Friday, September 15, 2006

Like the time I ran away...

I just read an interview on the Christianity Today site with Mike Yaconelli, author of Messy Spirituality.

He talks about his relationship with God as having to deal with "annoying love," where God grabs on, and just won't let go. Much like my 4-year-old who must give me a hug and tell me that he'll love me forever, especially when I'm in a bad mood and don't want to talk to anyone.

Actually, the interviewer, Dick Staub, does a lot of good interviews--John Loftus (Debunking Christianity) even talks about one of Stuab's latest interviewees, Dr. Ruth Tucker, on the DC blog.

A lot of the interviewees have the same points:
- Yep, it's messy.
- Yep, there's suffering.
- Nope, it doesn't make sense.
- Yep, I believe in Jesus anyway.

Yaconelli talks about apologists and others putting God in a neat little box that conforms to 10 Points About God. Tucker talks about the fact that the Bible was written by fallible people who were wrong a lot of the time. They agree that God doesn't make sense. Suffering doesn't make sense. And the Bible is probably wrong in a lot of places.

But they believe anyway.

I know that, in my recent conversations with Sandalstraps (and others), he's made a similar point. God is too big for rationality. God is too big for human understanding. So learning about God with your heart or your soul or your emotions is more important than learning with reason and logic. (I'm paraphrasing, and probably oversimplifying his message to me...)

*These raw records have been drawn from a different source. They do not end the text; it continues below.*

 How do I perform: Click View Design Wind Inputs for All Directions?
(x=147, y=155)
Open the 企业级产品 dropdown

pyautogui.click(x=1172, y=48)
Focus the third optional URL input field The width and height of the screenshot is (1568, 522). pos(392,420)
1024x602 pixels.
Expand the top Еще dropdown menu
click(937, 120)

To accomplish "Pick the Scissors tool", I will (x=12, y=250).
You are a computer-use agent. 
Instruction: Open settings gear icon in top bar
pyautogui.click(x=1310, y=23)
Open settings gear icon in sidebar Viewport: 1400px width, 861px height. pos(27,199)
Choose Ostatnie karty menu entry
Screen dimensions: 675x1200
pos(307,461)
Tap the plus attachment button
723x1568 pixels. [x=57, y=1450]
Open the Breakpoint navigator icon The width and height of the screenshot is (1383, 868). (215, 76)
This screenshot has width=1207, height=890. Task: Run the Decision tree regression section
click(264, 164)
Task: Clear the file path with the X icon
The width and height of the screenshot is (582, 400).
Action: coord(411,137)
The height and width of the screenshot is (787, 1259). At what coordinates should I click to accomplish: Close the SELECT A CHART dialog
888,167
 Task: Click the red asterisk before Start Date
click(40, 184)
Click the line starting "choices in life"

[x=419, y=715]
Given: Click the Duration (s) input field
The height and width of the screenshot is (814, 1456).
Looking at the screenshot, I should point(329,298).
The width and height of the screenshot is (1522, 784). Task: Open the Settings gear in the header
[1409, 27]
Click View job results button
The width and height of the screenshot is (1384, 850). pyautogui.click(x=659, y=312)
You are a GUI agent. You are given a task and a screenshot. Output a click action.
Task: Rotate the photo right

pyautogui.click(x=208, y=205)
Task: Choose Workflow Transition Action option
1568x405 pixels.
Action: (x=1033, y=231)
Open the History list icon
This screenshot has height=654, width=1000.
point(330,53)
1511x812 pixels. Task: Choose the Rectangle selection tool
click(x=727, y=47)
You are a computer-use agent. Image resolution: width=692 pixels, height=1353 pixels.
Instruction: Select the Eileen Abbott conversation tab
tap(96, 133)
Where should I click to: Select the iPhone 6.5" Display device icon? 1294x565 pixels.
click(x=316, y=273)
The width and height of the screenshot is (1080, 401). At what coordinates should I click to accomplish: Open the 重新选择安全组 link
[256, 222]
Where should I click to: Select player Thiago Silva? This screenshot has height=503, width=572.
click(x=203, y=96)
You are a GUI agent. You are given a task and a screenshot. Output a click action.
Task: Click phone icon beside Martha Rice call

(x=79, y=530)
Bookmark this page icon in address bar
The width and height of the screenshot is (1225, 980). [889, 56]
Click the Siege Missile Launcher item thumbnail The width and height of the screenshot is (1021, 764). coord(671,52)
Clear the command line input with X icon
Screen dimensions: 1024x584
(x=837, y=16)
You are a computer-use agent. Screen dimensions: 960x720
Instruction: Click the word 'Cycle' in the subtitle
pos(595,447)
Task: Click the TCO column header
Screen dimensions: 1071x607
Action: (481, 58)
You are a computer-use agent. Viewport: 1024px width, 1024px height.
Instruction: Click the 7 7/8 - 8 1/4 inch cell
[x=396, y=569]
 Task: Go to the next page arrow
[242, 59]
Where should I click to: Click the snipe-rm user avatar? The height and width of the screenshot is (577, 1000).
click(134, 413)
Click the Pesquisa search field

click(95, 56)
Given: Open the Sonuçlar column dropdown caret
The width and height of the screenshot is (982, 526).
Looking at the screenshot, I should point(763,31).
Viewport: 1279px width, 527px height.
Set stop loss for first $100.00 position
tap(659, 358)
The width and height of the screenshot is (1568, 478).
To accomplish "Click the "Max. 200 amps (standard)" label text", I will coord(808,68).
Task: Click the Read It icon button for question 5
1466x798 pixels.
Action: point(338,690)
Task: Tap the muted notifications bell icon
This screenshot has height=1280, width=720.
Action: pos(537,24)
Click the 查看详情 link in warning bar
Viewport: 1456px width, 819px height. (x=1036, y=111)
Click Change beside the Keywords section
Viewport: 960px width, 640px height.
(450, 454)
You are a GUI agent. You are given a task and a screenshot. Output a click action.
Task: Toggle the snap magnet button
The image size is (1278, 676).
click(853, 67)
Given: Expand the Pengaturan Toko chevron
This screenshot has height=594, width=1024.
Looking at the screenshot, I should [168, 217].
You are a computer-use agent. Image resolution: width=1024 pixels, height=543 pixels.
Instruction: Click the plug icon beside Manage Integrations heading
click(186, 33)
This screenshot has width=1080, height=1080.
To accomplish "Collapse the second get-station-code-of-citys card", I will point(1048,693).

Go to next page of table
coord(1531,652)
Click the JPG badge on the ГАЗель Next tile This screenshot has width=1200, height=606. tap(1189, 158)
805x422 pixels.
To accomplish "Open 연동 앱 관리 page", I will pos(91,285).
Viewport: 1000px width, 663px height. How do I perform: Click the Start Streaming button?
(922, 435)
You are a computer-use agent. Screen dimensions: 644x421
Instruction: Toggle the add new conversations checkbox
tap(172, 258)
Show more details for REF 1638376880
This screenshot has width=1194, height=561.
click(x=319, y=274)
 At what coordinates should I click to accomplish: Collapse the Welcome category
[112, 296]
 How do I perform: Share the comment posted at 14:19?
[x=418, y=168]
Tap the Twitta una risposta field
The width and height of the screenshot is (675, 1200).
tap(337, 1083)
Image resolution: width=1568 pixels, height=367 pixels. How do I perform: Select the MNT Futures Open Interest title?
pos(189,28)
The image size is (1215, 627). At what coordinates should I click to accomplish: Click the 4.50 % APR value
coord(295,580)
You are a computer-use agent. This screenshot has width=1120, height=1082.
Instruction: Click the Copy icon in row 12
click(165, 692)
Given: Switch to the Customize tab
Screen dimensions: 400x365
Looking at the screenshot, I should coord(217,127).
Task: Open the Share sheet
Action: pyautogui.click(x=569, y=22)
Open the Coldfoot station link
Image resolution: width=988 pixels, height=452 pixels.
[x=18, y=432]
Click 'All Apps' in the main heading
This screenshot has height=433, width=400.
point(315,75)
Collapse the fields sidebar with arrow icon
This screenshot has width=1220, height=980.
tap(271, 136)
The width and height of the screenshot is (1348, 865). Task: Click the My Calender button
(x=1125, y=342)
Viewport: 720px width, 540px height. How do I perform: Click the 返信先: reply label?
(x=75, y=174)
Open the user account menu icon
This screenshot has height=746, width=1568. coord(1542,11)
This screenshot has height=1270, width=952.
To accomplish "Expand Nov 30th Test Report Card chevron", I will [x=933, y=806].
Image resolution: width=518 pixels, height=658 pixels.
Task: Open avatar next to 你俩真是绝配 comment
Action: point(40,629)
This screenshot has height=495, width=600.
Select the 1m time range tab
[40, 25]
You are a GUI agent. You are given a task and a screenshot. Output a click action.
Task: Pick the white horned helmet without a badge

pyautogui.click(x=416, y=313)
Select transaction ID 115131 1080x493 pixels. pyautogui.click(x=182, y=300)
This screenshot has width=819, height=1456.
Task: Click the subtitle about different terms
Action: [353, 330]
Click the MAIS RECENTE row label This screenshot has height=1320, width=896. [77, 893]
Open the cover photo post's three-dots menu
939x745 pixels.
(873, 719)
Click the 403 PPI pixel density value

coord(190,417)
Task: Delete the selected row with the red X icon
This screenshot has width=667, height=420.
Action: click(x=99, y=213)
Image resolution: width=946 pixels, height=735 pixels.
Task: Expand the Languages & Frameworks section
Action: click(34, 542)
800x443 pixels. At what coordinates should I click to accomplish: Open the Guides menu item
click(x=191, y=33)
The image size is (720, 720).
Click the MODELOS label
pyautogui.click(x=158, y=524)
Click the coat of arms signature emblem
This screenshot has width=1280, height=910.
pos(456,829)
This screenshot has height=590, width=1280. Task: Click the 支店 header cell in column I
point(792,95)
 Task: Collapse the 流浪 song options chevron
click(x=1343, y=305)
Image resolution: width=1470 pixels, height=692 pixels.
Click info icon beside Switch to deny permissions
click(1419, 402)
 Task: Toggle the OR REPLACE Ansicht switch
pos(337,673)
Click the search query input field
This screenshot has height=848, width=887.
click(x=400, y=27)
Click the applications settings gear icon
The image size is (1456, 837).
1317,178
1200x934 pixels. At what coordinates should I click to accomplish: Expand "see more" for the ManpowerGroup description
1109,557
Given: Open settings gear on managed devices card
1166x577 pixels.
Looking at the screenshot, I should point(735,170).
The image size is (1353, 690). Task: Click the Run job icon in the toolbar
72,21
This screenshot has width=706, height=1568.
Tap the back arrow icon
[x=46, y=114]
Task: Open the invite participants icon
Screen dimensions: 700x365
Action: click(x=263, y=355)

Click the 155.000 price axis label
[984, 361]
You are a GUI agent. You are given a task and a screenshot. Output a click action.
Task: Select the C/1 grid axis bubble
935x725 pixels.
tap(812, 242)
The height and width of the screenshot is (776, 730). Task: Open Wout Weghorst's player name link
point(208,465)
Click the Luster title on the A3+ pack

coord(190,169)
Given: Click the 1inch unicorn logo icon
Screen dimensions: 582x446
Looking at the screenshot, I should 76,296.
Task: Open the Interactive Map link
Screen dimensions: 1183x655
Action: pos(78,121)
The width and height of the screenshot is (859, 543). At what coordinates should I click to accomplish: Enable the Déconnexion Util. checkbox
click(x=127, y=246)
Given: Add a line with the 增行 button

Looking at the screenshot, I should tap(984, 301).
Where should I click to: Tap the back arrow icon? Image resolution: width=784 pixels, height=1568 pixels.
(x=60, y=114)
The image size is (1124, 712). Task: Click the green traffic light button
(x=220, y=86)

After my last series of posts, I felt like I was drifting way into AtheismLand. But I believe there are many things we don't know, and I don't think our current understanding of the physical world can explain everything. (Not even most things.)

My favorite song is an 18 minute tune by Yes called Awaken. It is a song that I have an emotional reaction to every time I listen to it. And the last line is:

"Like the time I ran away/Turned around and you were standing close to me"

Yes isn't a Christian band by any stretch of the imagination, but there may be something to this. I'd say it was food for thought, but it's food for something different than thought.

2 Comments:

Anonymous Anonymous said...

That's the way that I experience God, anyway.

Though I'd add that faith isn't principally about belief, particularly about belief as intellectually agreeing with particular statements. Faith is principally about trust, community, relationship, practice. It is a comprehensive state of being which incorporates belief, but also transcends belief.

My beliefs about God have shifted a great deal over the years, and will continue, I'm sure, to shift, for as long as I have breath. But underneath that shifting surface of belief is the rock of faith, the trust in the God who cannot be reduced to any description.

That should not, however, be used to sidestep the serious and troubling problems presented by skeptics. They do an excellent job of helping us evaluate our concepts of God. But calling into question concepts of God does not undermine the experiential reality of the God who lies beyond all concepts.

I have faith in the God who brought order to my chaos, even as I constantly reevaluate how to rationally describe that God, who may not, after all, be (as the God rebuffed by the problem of suffering is described) omnipotent and omniscient.

12:45 PM  
Blogger SuperSkeptic said...

Thanks for the thoughtful comment, Sandalstraps. I sometimes wish this were my experience as well.

Unfortunately, I don't think I have anything (much less a "rock of faith") under that shifting surface of belief. Perhaps the whole concept of faith is something I thought I knew--but learned incorrectly. Perhaps I need my emotional or spiritual self to relearn what faith means and why it's relevent.